PROBLEM. Find every line in the entries below that contains the word "screen" and copy each one.

== == ==

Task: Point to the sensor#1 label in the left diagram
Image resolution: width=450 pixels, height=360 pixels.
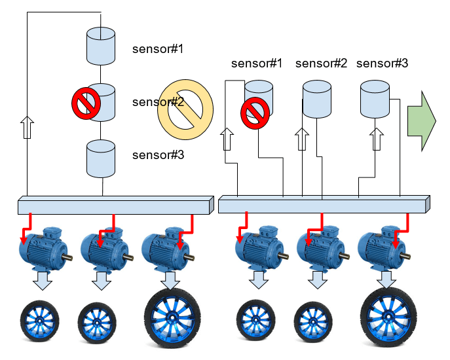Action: pos(158,49)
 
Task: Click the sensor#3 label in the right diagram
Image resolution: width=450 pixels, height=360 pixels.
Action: pos(382,63)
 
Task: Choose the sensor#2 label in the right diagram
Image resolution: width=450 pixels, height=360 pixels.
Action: pos(321,63)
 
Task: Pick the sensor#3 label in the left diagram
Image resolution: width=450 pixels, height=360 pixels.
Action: pos(158,155)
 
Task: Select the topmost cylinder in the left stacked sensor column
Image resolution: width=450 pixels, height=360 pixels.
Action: pos(102,46)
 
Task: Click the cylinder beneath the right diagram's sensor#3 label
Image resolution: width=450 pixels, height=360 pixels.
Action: pos(375,99)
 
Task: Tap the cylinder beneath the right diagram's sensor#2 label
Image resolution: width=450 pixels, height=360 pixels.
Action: pos(317,99)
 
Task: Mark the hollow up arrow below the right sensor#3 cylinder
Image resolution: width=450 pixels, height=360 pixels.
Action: pos(375,139)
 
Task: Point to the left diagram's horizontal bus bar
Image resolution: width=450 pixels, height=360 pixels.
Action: pos(115,205)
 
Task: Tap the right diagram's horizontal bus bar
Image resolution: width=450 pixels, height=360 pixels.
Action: pos(324,205)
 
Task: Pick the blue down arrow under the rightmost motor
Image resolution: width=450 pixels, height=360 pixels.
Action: pos(386,280)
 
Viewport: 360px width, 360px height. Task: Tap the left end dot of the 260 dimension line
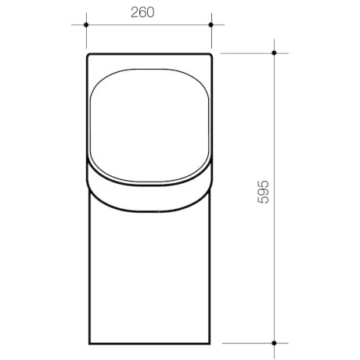pos(85,24)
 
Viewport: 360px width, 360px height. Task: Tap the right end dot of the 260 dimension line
pos(213,24)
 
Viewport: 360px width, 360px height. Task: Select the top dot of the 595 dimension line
pos(274,52)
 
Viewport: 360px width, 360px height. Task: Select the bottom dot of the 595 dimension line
pos(274,341)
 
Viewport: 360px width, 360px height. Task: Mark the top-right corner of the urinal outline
pos(211,54)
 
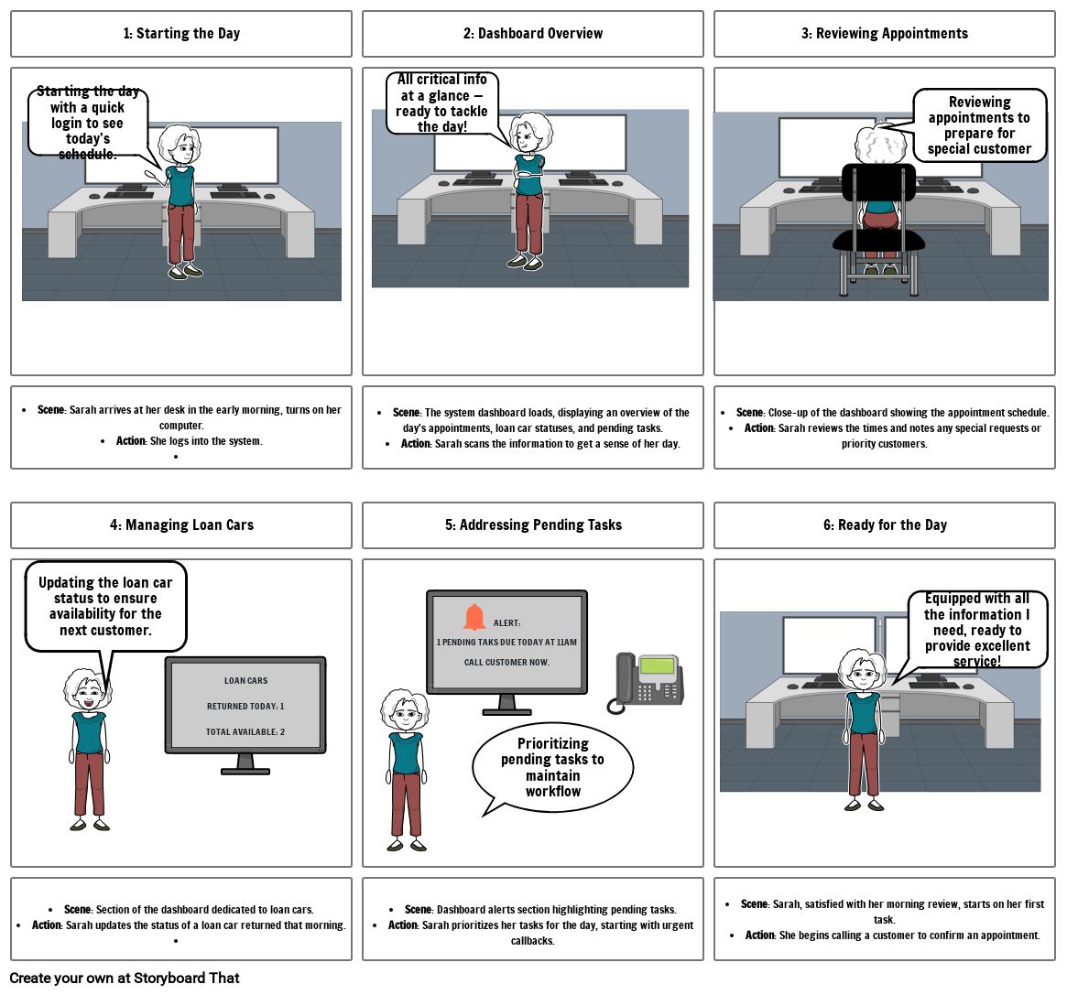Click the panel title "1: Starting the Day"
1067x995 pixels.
[x=181, y=34]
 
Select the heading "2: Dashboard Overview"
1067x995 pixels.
[x=532, y=34]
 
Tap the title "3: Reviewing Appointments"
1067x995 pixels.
[x=884, y=34]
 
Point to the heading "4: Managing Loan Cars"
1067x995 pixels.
[x=181, y=525]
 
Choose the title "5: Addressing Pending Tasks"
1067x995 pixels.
[x=532, y=525]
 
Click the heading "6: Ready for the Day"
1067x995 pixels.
[x=884, y=525]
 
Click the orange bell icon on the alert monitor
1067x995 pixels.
[x=474, y=618]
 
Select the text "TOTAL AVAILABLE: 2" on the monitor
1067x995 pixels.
[x=245, y=731]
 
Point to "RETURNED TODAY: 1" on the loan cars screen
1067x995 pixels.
[x=245, y=707]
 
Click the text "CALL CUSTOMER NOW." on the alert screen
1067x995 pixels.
[x=506, y=662]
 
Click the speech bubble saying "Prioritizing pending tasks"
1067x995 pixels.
[x=552, y=767]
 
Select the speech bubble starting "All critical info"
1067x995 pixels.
[x=442, y=103]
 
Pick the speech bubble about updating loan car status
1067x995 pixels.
[x=105, y=606]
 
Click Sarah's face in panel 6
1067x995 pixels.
[x=862, y=676]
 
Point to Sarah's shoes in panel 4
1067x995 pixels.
[x=89, y=826]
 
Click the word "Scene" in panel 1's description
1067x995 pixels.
[x=50, y=409]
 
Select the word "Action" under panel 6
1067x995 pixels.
[x=759, y=935]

== == ==

EXERCISE RESPONSE.
Point to "RETURNED TODAY: 1" on the loan cars screen
Click the text "CALL CUSTOMER NOW." on the alert screen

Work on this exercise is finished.